World War II Liberty ship of the United States

Alkimos was a Greek-owned merchant ship which was wrecked on the coast north of Perth, Western Australia in 1963. A nearby locality was later named after the vessel. The wreck is a popular diving venue.

== History ==
The ship was built during World War II by Bethlehem-Fairfield Shipyards in Baltimore as part of the United States' Liberty ship program and was originally scheduled to be named George M. Shriver. It is said to be haunted after several workers were unintentionally trapped in riveted-up compartments aboard the ship. These unfortunate workers were found a day after, suffocating to their deaths in these sealed areas. It was launched on 11 October 1943. However, on 20 October, the vessel was reassigned to the Norwegian Shipping & Trade Mission, was re-christened Viggo Hansteen. and saw war service for about 18 months, primarily in the Mediterranean and was crewed by mariners of various nationalities. It served as a troopship and transported cargo, in convoys that were sometimes attacked by German aircraft and U-boats.

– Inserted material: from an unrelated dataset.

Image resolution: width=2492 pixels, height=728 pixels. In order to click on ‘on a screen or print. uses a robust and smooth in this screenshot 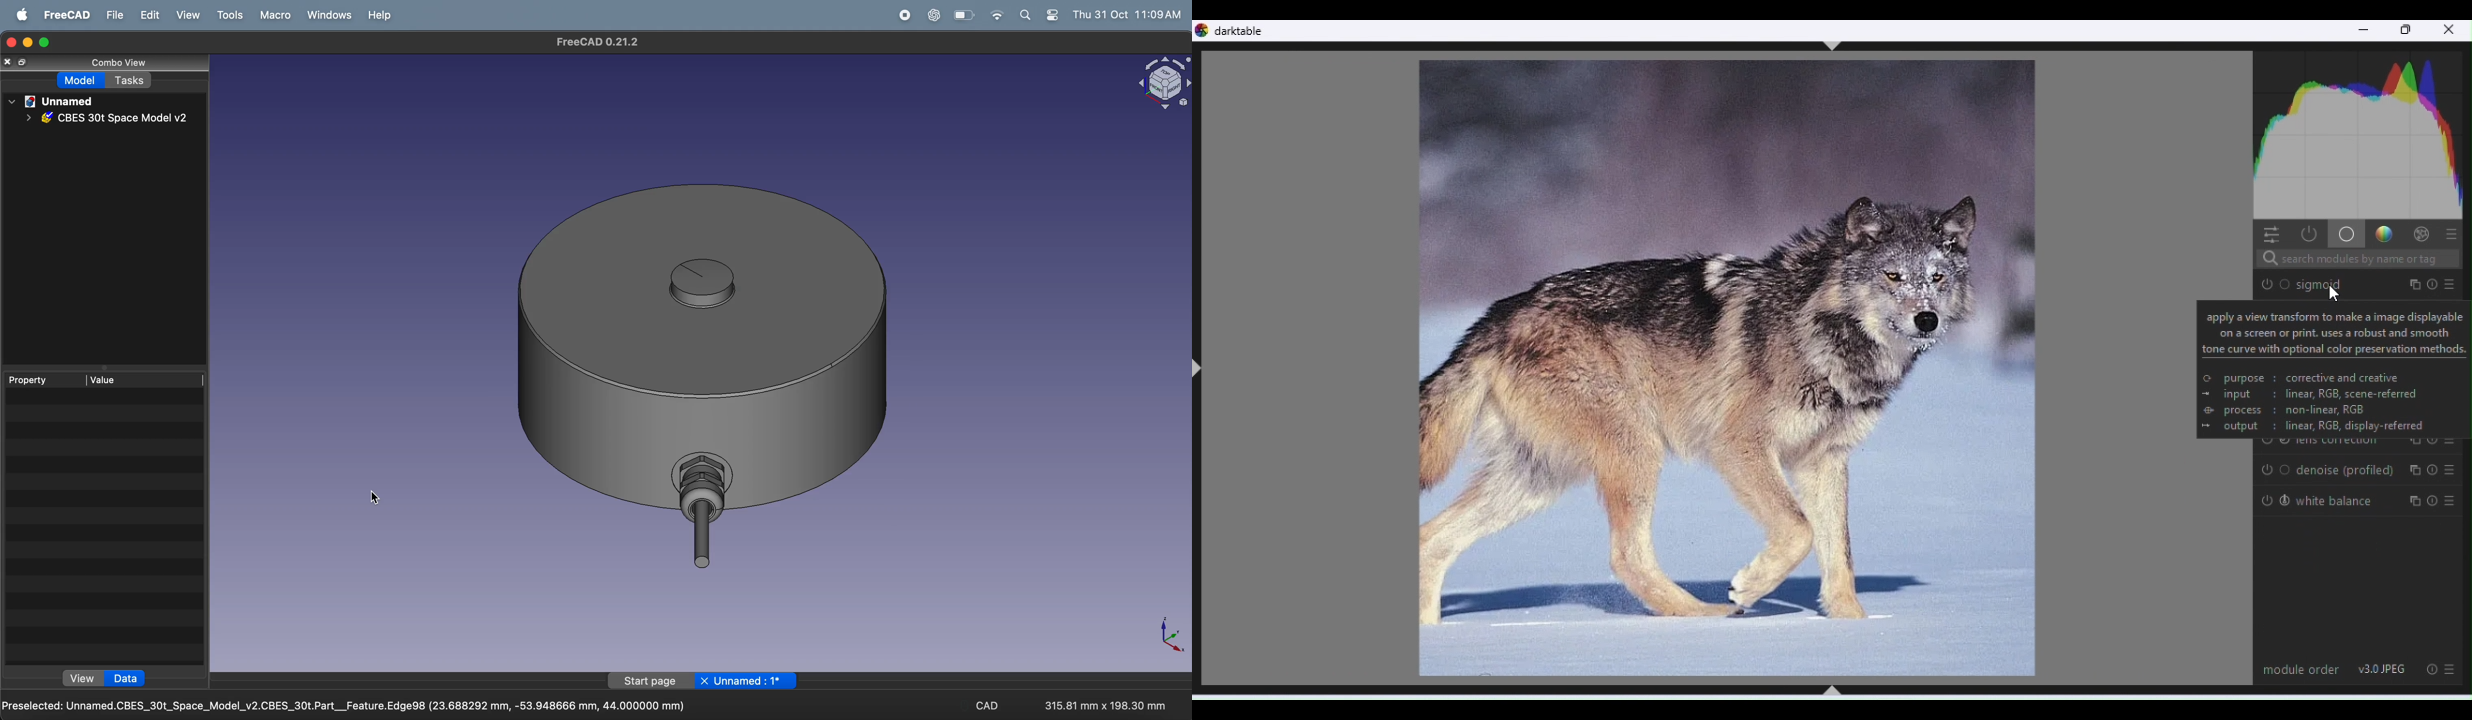, I will do `click(2334, 332)`.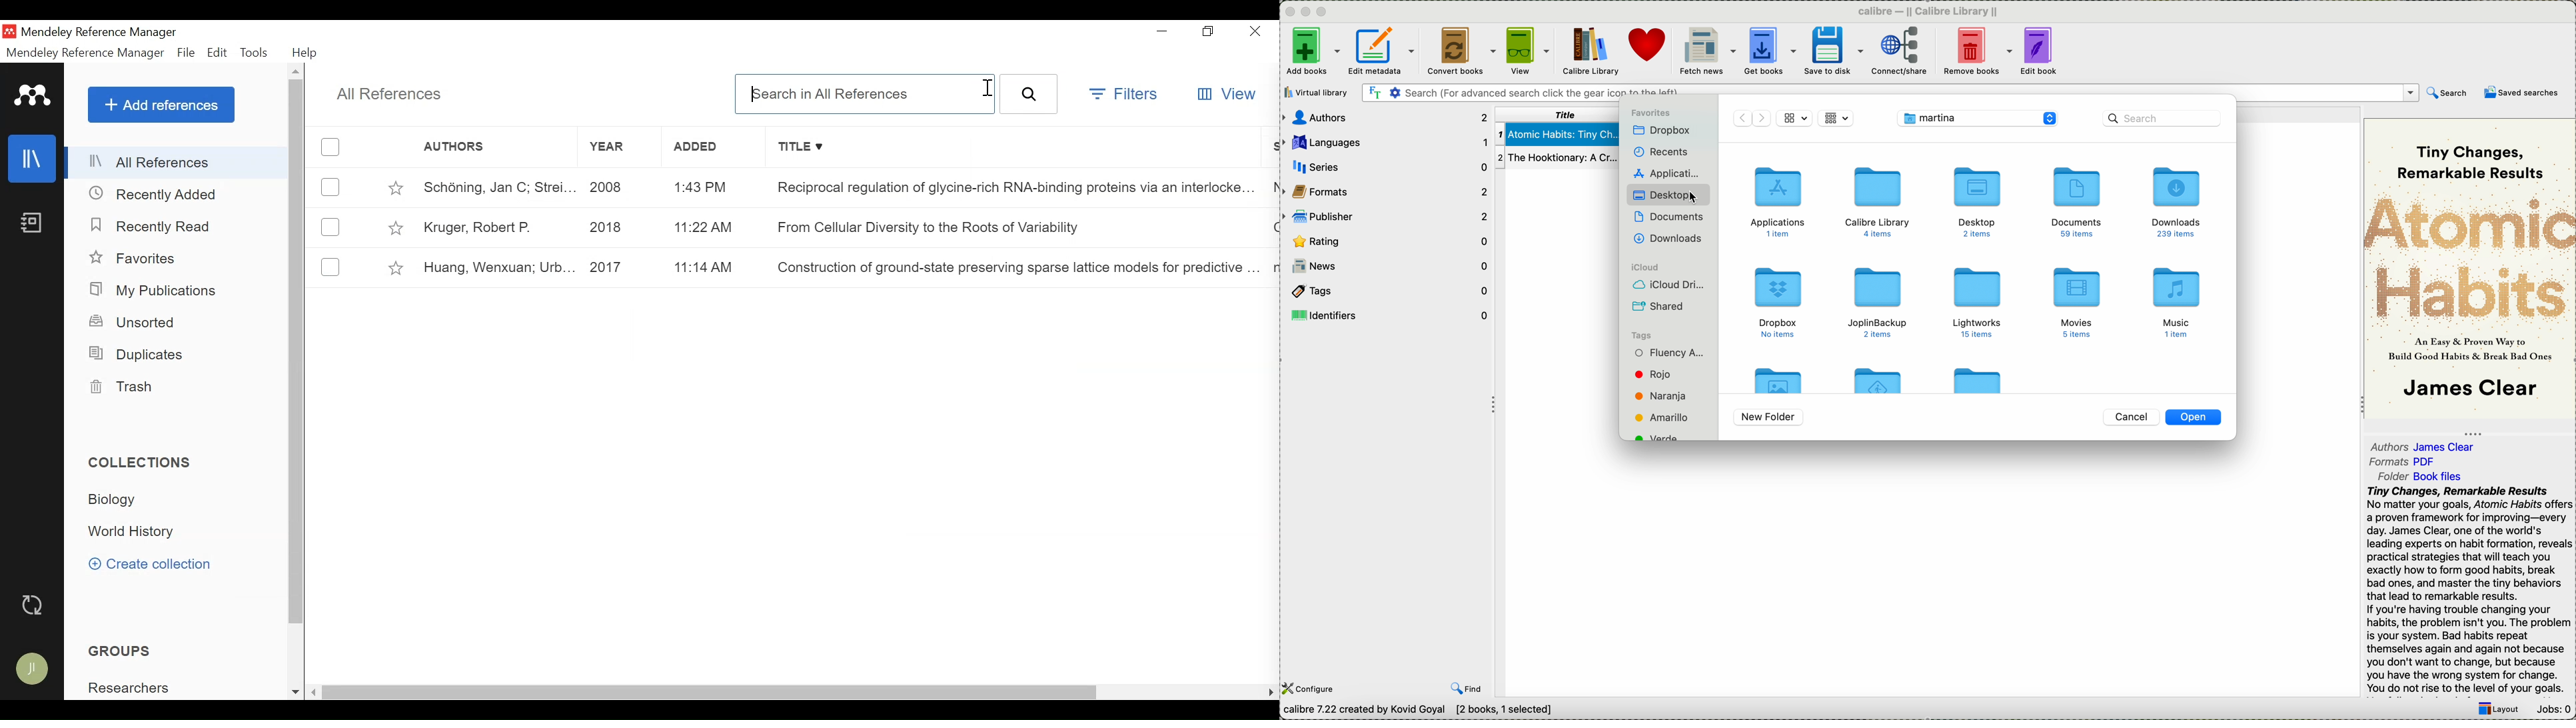 The width and height of the screenshot is (2576, 728). Describe the element at coordinates (1777, 301) in the screenshot. I see `dropbox` at that location.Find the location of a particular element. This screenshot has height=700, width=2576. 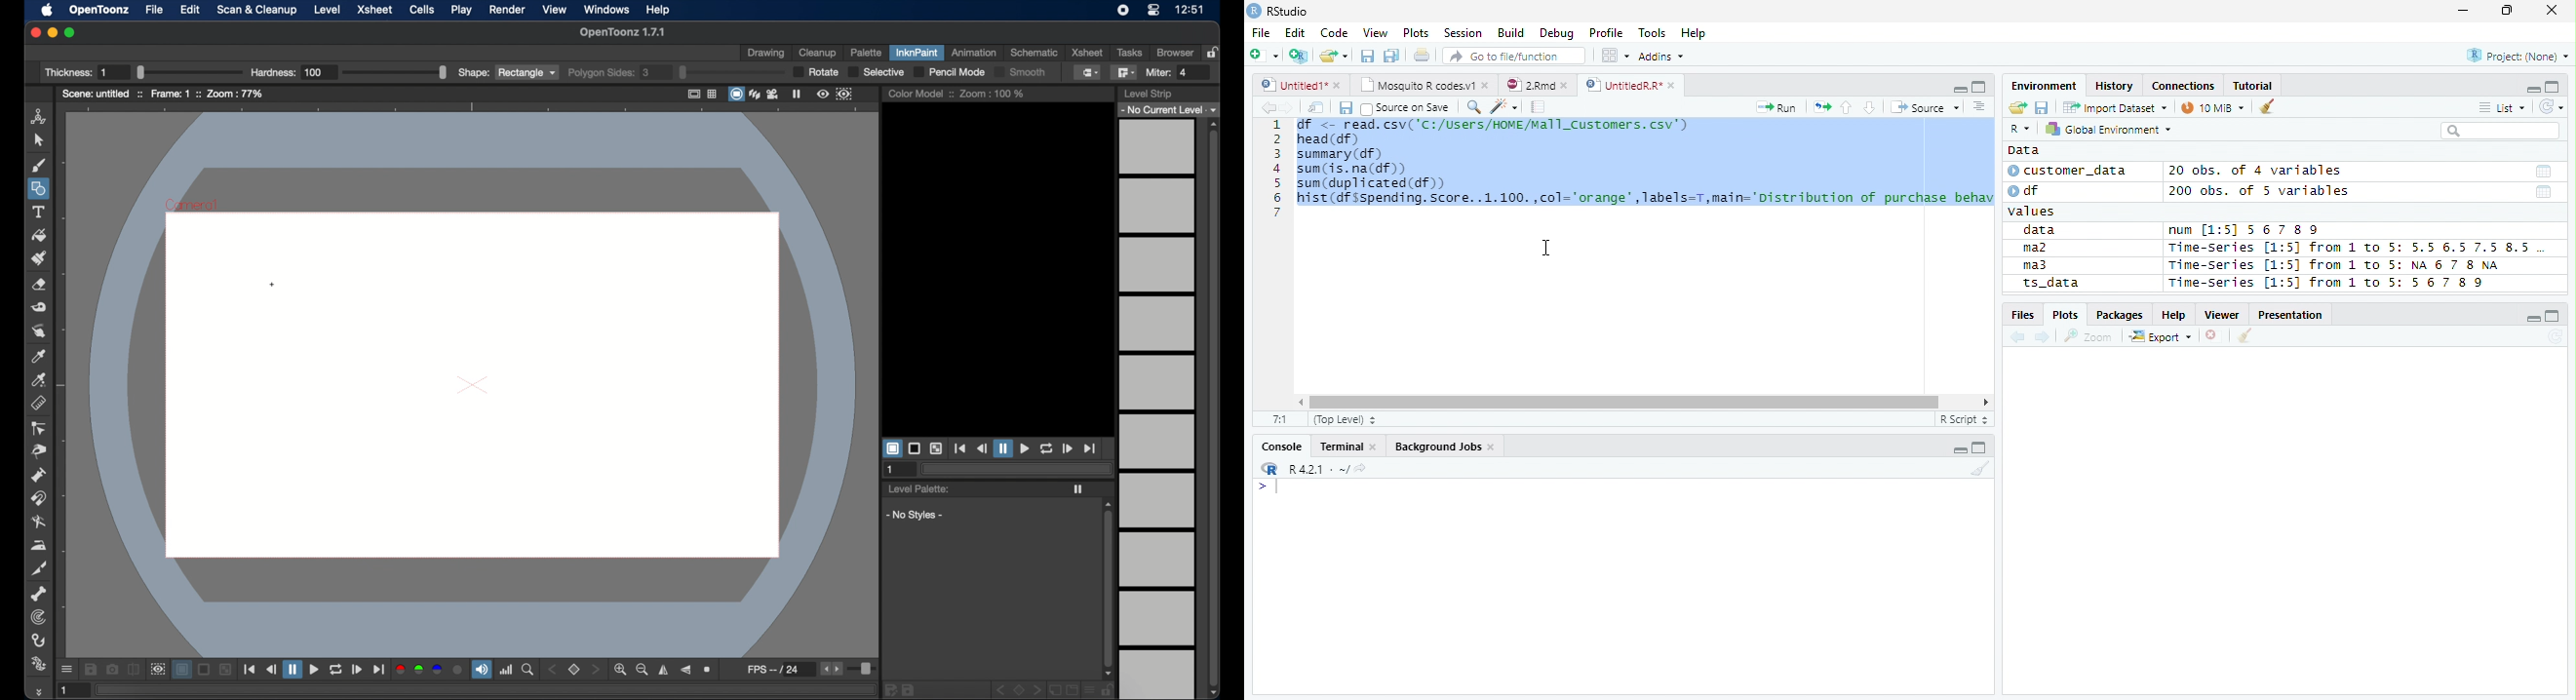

A murder-suicide took place on board Viggo Hansteen in August 1944, while the ship was at Naples (some sources say Piombino); Canadian radio operator Maude Steane is reported to have been shot by another crew member in his cabin, who then killed himself.

At 2:30 am on 24 April 1952, the Viggo Hansteen while on a voyage from London, via Panama, to Port Chalmers and Wellington with new British cars and bagged cement ran aground two miles northeast of the Katiki Point Lighthouse near Moeraki. The Port Chalmers-based tug Dunedin was dispatched to the scene and by 3:16 pm the tug had refloated the vessel which was only slightly damaged and escorted it to port.

The vessel was sold in 1953 to Greek owned Faros Shipping, of London who renamed it Alkimos, after a word meaning "strong" and a Greek god, Álkimos. The ship operated under the flag of Panama until 1959 when it was transferred to Greek registry.

== Loss ==
The vessel was on a voyage from Jakarta to Bunbury when, on 20 March 1963, it struck a reef off the Beagle Islands, 8 km from the Western Australian coast, near Eneabba. It was salvaged and towed to Fremantle, the port city for Perth, Western Australia, where it underwent repairs for two months.

After the settlement of a dispute concerning payment for the repairs, Alkimos left Fremantle under tow by an ocean-going tug, Pacific Reserve from Hong Kong. Only a few hours out of port, on 31 May 1963, the tow line gave way and Alkimos was driven onto the shore. Although the ship remained intact, it could not be floated off at that time, and so it was filled with water to secure it in place and left in the charge of an on-board caretaker.

Another tug, Pacific Star, under command of Captain Francisco, returned in January 1964 and the ship was refloated on 14 February, but the planned journey to Manila had hardly begun when the tug was seized a week later at sea by authorities and Alkimos was left anchored. On 2 May, the vessel broke anchor and was driven onto the Eglinton Rocks at present-day Alkimos. On this occasion it was more severely damaged, and all thought of salvaging it intact was abandoned.

It was later sold by the owners for scrap. However, in 1969, salvage workers were driven off the wreck by a fire, and each time they returned, the fire started again. After that time, the partly dismantled remains of the ship sat in several metres of water, visible to visitors, before gradually disintegrating.